8. The integrated circuit according to claim 6 or 7, wherein the cyclic signal generating unit includes: a twenty-third inverter, a twenty-fourth inverter, a twenty-fifth inverter, a fourth nand gate, a fifth nor gate, a sixth nor gate, and a seventh nor gate;

The fourth nand gate has four input ends, the fifth nand gate has five input ends, the seventh nor gate has three input ends, the input end of the twenty-third inverter is configured to be connected to a first path of address signal, the output end of the twenty-fifth inverter is connected to a first input end of the fourth nand gate, the second input end of the fourth nand gate is configured to be connected to a second path of address signal, the third input end of the fourth nand gate is configured to be connected to a third path of address signal, the input end of the twenty-fourth inverter is configured to be connected to a fourth path of address signal, the output end of the twenty-fourth inverter is connected to the fourth input end of the fourth nand gate, the first input end of the fifth nand gate is configured to be connected to a fifth path of address signal, the second input end of the fifth nand gate is configured to be connected to a sixth path of address signal, the input end of the twenty-fifth inverter is configured to be connected to a seventh path of address signal, the output end of the twenty-fifth inverter is configured to be connected to a fifth path of address signal, and the fifth input end of the fifth nand gate is configured to be connected to a ninth path of address signal;

The output end of the fourth NAND gate is connected with the first input end of the fifth NOR gate, the output end of the fifth NAND gate is connected with the second input end of the fifth NOR gate, the output end of the fifth NOR gate is connected with the first input end of the sixth NOR gate, the output end of the sixth NOR gate is connected with the first input end of the seventh NOR gate, the second input end of the sixth NOR gate is connected with the output end of the seventh NOR gate, the second input end of the seventh NOR gate is configured to be connected with the clock signal, the third input end of the seventh NOR gate is configured to be connected with the power-on reset signal, and the output end of the seventh NOR gate is configured to output the circulating signal.

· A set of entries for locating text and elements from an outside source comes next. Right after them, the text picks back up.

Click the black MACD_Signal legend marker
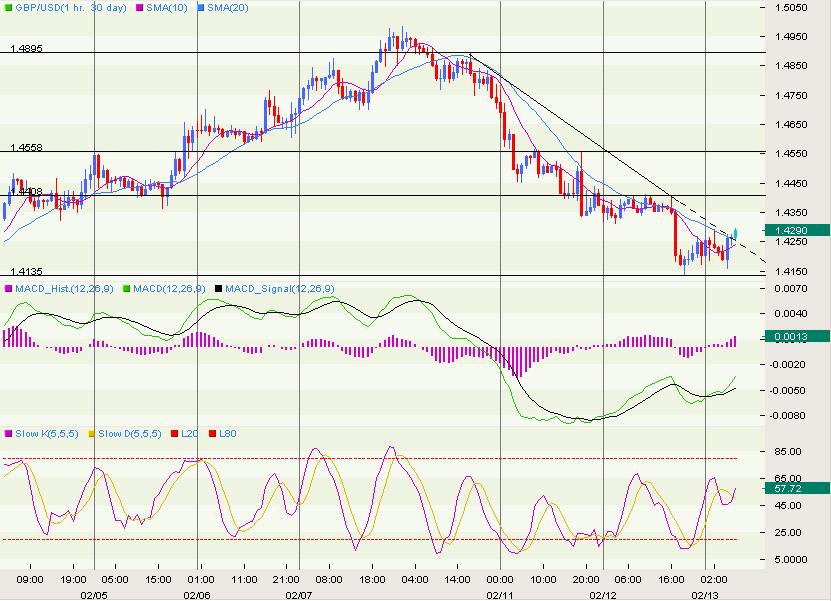The height and width of the screenshot is (601, 831). (x=218, y=289)
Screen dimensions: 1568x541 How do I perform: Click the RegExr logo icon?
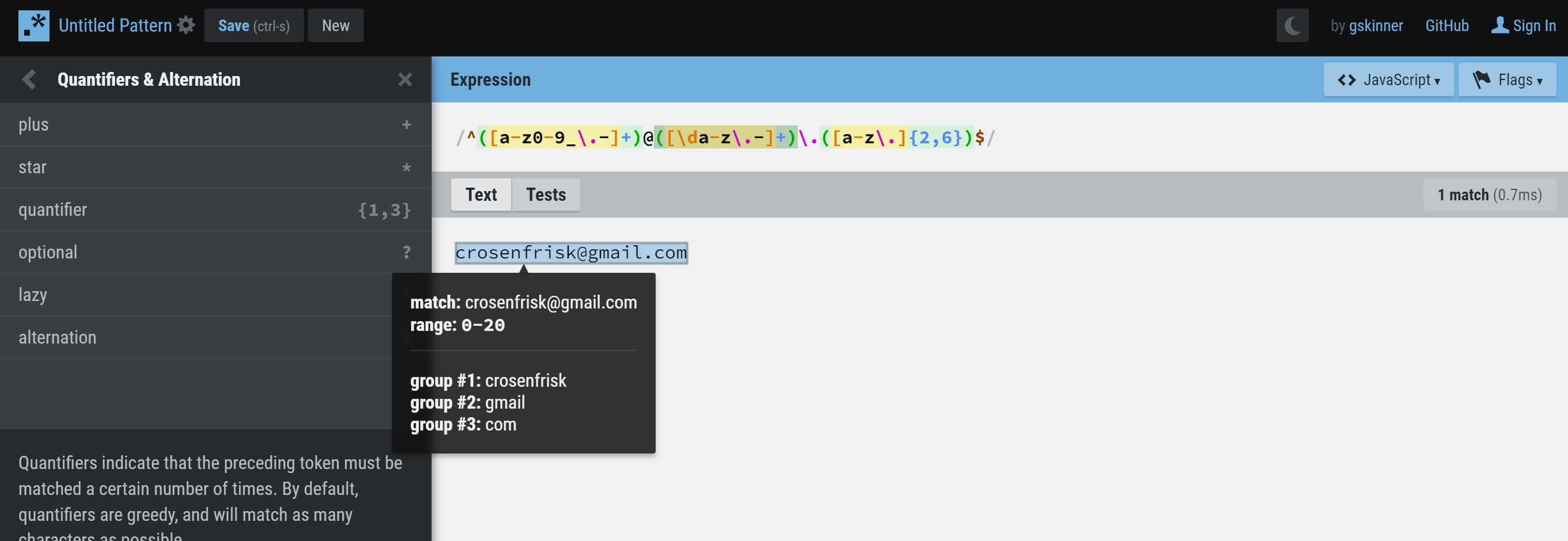(34, 25)
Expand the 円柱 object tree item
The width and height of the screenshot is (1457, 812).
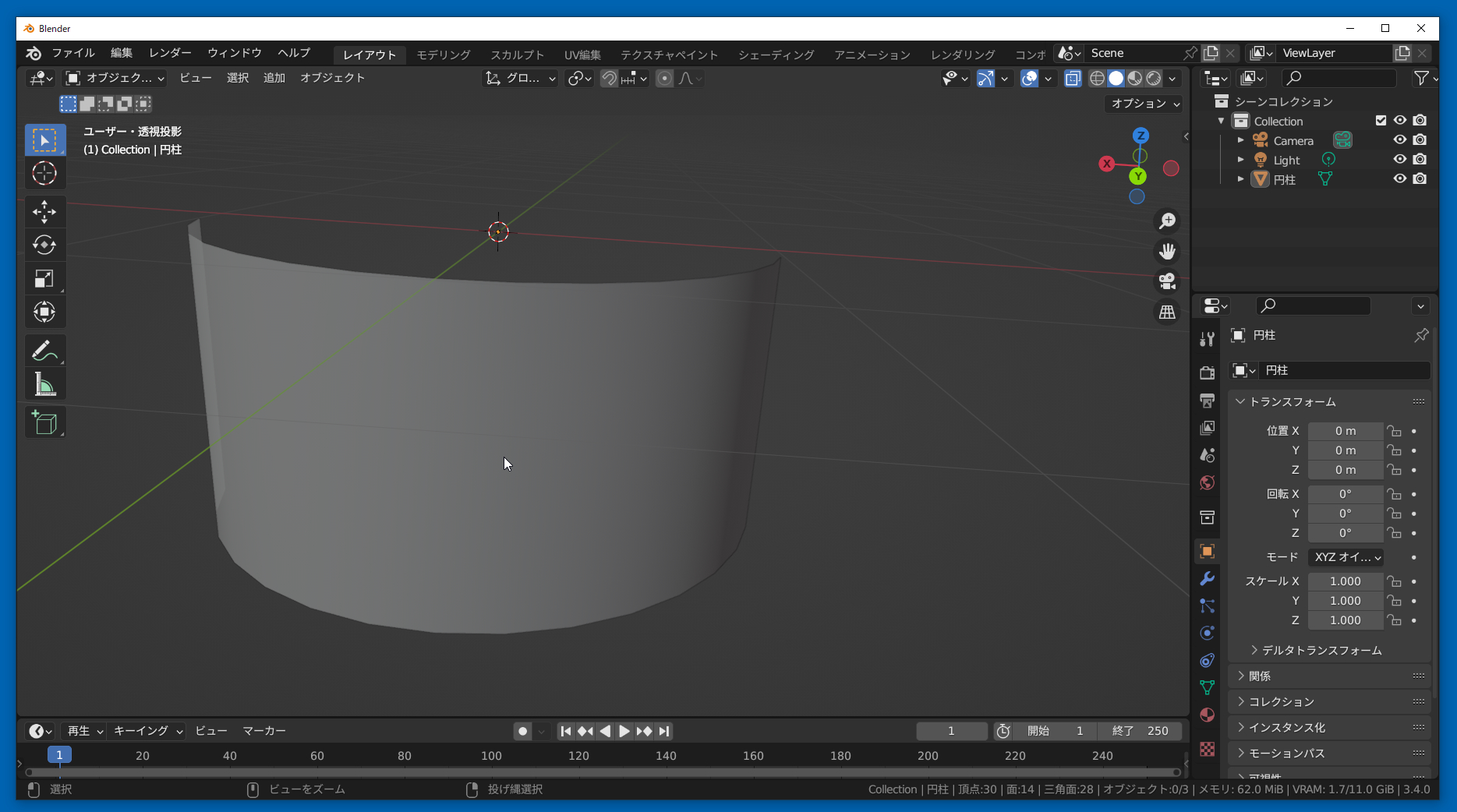[1241, 179]
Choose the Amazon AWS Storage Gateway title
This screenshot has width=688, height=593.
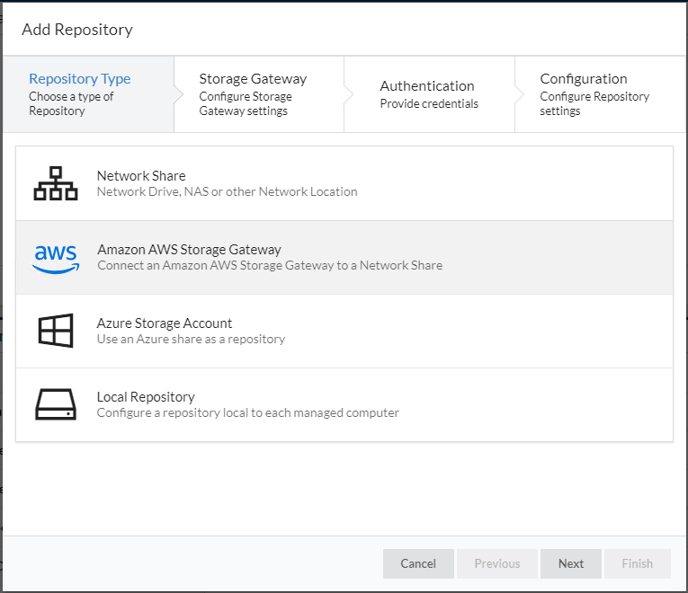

9. The integrated circuit of claim 1, wherein the ROM module comprises:

A decoder unit connected to the address module and configured to generate a decoding signal according to the address signal;

and the encoder unit is connected with the decoder unit and the address module and is configured to generate the N paths of encoded signals according to the decoding signals and the address signals.

10. An alarm device comprising an integrated circuit as claimed in any one of claims 1 to 9, and:

and the audio equipment is connected with the integrated circuit and is configured to emit an alarm signal according to the sound driving signal generated by the integrated circuit.